The great Jewish philosopher of Prague, Rabbi Yehuda Loew – the ‘Maharal’- in his super-commentary on Rashi, explains it this way:
There is, in this Midrash, a great secret. For everything always wants to to be raised up. As it says in the Talmud, ‘we increase in holiness and never decrease.’ So when the lower waters were separated from the upper waters, and turned into low things, this was the opposite of the order of creation and existence, where everything is always longing to be raised. Therefore, they refused to be divided until God promised them that they would be offered on the altar, and finally achieve elevation.

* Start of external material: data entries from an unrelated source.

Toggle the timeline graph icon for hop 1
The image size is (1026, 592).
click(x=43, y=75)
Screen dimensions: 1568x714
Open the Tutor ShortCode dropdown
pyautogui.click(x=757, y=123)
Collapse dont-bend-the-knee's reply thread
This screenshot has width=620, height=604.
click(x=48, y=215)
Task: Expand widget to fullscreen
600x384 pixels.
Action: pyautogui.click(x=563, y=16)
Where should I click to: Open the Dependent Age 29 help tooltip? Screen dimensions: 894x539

ויש במדרש הזה דבר נעלם מאוד, לפי שכל הדברים תמיד הם הולכים להעלות, ומעלין בקודש ולא מורידים (ברכות כח. ) , ומים תחתונים נבדלו מן עליונים ונעשו תחתונים, וזהו הפך סדר הבריאה והמציאות, שהולך הכל להתעלות תמיד. ולפיכך, לא היו נבדלים מהם עד שהבטיח השם יתברך אותם להיות קרבים על המזבח, שיקנו ההתעלות
Here is a vibrant, enchanted, picture of the world. Everything is reaching up! Everything is seeking elevation! The whole world is filled with yearning and aspiration, looking toward the heavens, demanding to be taken up.

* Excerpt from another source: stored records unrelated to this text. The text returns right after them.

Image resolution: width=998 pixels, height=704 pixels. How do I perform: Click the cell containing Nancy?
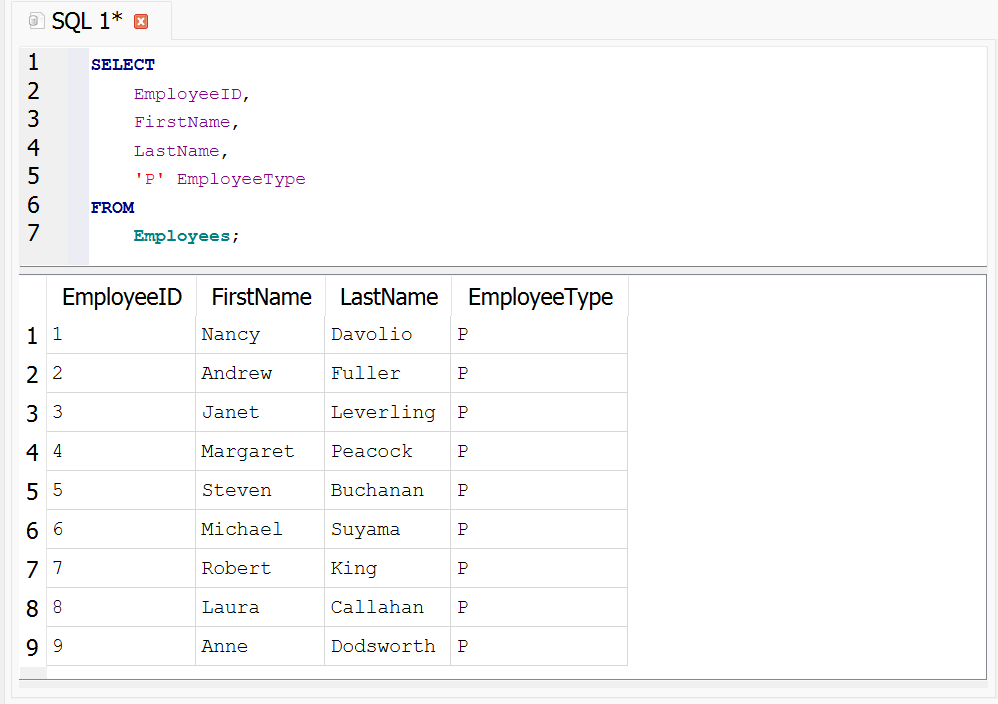point(230,335)
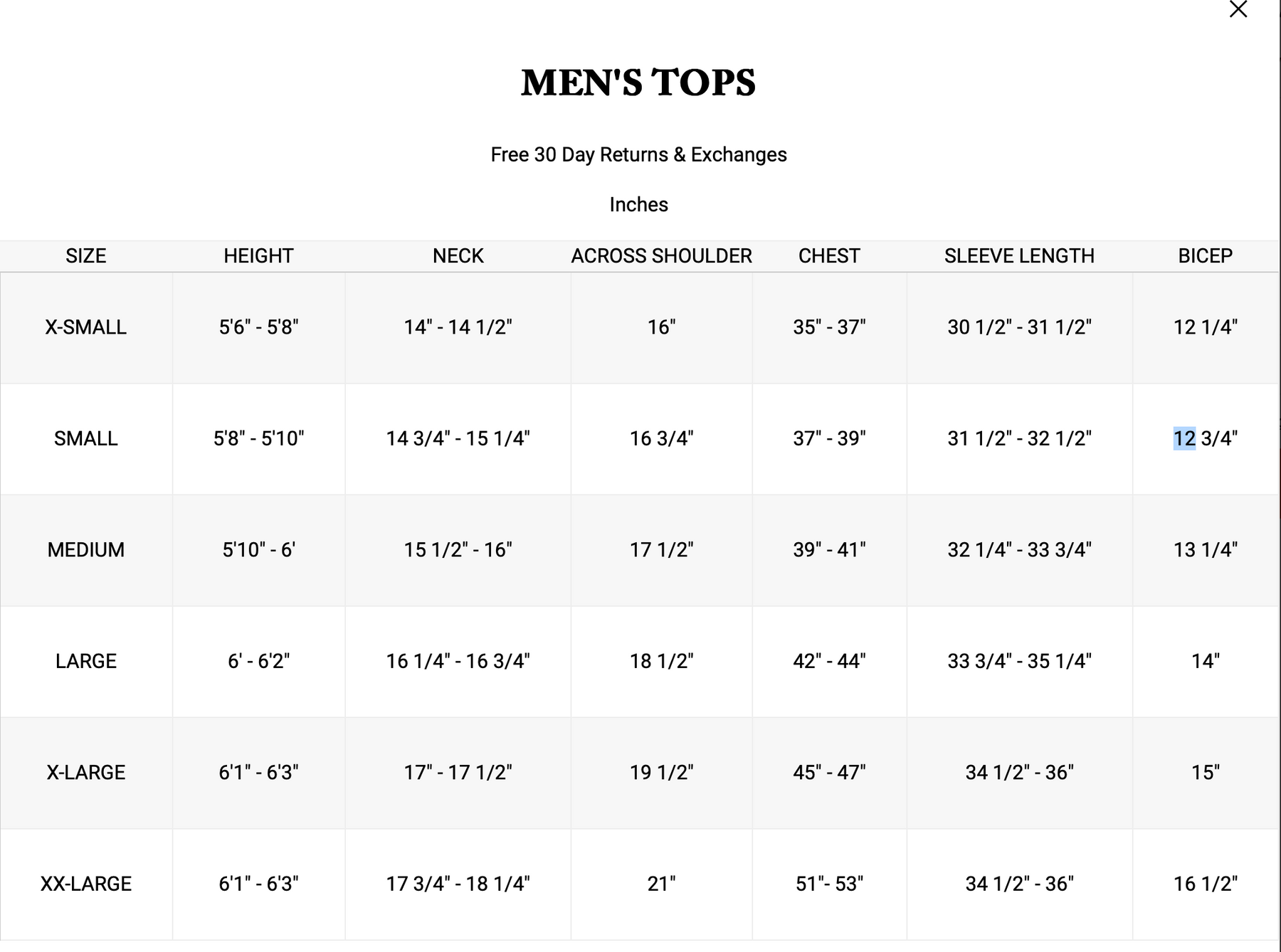
Task: Click the X-SMALL height 5'6" - 5'8"
Action: tap(258, 327)
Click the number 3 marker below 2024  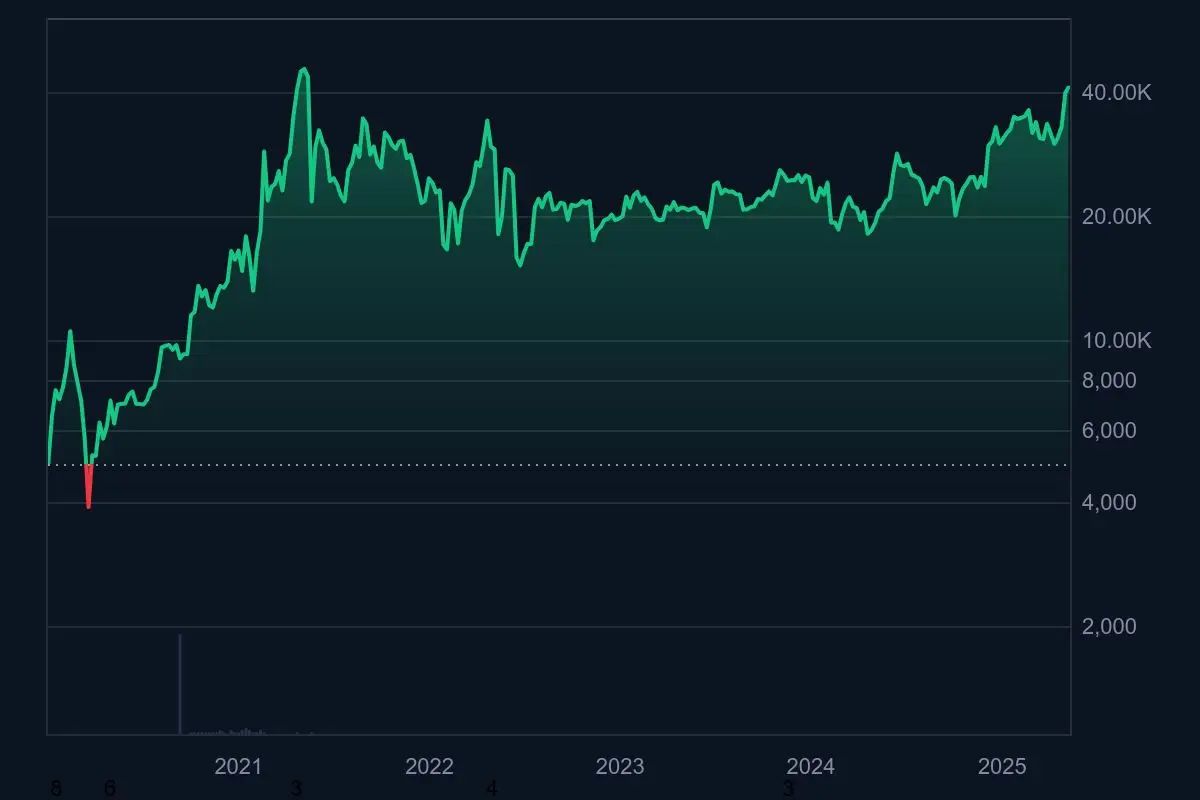point(788,789)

But more than that, what the lower waters are longing for is to be reunited with the upper waters. All longing for elevation is actually a longing for one’s other half. And, conversely, all longing for love is a longing for elevation.

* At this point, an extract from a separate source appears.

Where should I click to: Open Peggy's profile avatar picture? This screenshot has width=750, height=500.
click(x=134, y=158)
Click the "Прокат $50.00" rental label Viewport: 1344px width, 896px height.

And so we, too, are like those lower waters. We are yearning for an experience of completeness, for the feeling of transcendence that comes from finding the one we have been searching for. When we lay our offerings upon the altar – or, today, our slices of challah on the table – and sprinkle them with salt, we are calling on God to honor this covenant, and bring us back to our upper waters.
Let us all be reunited with our other half. Let us be raised up by love.